▸ **Provided text**:
To improve its LACT operations, Trigg worked with Rockwell Automation to develop a turnkey asset performance management (APM) solution using Microsoft Windows Azure cloud platform. Data from the LACT's Allen-Bradley CompactLogix programmable automation controller (PAC), an Endress+Hauser (www.us.endress.com) Coriolis mass flowmeter, and a sediment and water detector are displayed on a local HMI or industrial PC screen and transmitted into the Windows Azure cloud, where real-time and historical data are combined into view-anywhere dashboards that provide contextualized information on transfers, overall oil quality, and well productivity over time.
"Many flow devices and accessories are capable of looking at advanced signals, and identifying what's likely to affect measurements," adds Nathan Hedrick, product marketing manager for flow at Endress+Hauser. "These signals can get very granular and accessible. This means they can be watched second-by-second, and alerts set up for them to give users insights so they can make the right decisions sooner.
"Embedded intelligence isn't a substitute for human expertise. It's a complement to it. If an operator or engineer knows about a signal that's predictive for corrosion or build-up, such as oscillation damping or signal asymmetry in Coriolis meters, then they can establish setpoints or thresholds more proactively. Now, this can also be done in intelligent device displays or via their web servers, such as we have in flow components with our Heartbeat Technology package. It not only gives users access to signals, but it also indicates which are most pertinent to them. We advise that users looking to go in this direction take advantage of digital communication technologies. Otherwise, the wealth of information available from smart devices will be restricted by the number of analog signals."

▸ **Given records**:
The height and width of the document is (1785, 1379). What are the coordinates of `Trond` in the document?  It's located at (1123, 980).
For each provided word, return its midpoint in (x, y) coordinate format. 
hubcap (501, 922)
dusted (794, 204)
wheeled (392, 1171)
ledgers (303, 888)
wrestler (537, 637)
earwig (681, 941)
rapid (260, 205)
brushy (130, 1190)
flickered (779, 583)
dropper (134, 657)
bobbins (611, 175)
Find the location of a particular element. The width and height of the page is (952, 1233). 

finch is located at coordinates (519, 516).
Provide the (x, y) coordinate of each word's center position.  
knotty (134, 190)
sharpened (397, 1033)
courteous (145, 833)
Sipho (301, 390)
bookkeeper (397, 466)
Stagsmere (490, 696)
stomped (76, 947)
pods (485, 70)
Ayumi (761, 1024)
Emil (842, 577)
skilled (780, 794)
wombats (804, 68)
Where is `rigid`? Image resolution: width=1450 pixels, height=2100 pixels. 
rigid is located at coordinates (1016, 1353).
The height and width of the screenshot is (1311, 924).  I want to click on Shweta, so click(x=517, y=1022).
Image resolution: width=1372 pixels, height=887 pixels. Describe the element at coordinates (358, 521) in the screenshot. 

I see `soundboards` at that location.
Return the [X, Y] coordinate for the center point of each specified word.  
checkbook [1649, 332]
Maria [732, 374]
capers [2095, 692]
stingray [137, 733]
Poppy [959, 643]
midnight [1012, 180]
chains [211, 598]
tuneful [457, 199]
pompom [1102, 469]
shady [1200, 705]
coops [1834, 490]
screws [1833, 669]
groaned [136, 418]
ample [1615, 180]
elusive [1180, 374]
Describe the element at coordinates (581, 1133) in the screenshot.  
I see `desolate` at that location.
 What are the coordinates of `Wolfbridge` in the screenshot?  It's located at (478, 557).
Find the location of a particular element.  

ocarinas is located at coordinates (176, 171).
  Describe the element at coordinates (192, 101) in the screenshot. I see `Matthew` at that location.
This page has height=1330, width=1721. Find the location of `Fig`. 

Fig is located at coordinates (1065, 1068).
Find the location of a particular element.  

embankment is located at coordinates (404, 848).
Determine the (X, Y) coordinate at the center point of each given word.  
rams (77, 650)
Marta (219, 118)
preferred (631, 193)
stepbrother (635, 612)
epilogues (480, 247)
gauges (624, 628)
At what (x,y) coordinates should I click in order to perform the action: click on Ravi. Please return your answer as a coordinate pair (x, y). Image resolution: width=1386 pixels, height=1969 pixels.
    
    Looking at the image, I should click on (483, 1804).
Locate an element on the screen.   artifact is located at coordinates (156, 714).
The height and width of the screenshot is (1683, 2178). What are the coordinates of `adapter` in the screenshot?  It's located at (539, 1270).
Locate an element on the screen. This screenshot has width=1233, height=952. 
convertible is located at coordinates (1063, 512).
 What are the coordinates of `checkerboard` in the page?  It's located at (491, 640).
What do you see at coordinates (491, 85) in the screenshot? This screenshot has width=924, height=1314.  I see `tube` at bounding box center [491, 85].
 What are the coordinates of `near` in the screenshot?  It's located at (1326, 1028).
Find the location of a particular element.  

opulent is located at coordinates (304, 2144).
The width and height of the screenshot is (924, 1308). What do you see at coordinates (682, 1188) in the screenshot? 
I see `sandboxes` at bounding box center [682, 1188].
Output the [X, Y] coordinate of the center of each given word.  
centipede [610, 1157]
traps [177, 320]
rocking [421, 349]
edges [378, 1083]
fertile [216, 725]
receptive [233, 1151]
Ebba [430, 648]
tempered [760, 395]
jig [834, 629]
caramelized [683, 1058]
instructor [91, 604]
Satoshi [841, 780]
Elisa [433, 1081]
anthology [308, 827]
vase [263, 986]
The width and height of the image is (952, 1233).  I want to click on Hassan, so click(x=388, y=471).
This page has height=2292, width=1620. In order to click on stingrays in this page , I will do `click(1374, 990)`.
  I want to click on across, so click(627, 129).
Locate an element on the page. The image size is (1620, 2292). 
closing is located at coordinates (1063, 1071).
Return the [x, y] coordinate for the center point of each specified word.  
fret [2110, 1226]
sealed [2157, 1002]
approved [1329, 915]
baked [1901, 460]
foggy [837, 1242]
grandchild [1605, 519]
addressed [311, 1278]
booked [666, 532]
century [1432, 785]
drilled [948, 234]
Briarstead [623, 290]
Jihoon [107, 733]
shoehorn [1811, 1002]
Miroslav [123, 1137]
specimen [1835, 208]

▸ **Assigned task A**: In the provided text, what is Nathan Hedrick's job title?
▸ **Assigned task B**: Reproduce the provided text from "To improve its" up to and including "productivity over time.".
▸ **Assigned task C**: What is the Spanish translation of this sentence from the provided text: "Embedded intelligence isn't a substitute for human expertise."

▸ **Problem solution A**: Product marketing manager for flow at Endress+Hauser.

▸ **Problem solution B**:
To improve its LACT operations, Trigg worked with Rockwell Automation to develop a turnkey asset performance management (APM) solution using Microsoft Windows Azure cloud platform. Data from the LACT's Allen-Bradley CompactLogix programmable automation controller (PAC), an Endress+Hauser (www.us.endress.com) Coriolis mass flowmeter, and a sediment and water detector are displayed on a local HMI or industrial PC screen and transmitted into the Windows Azure cloud, where real-time and historical data are combined into view-anywhere dashboards that provide contextualized information on transfers, overall oil quality, and well productivity over time.

▸ **Problem solution C**: La inteligencia integrada no sustituye a la experiencia humana.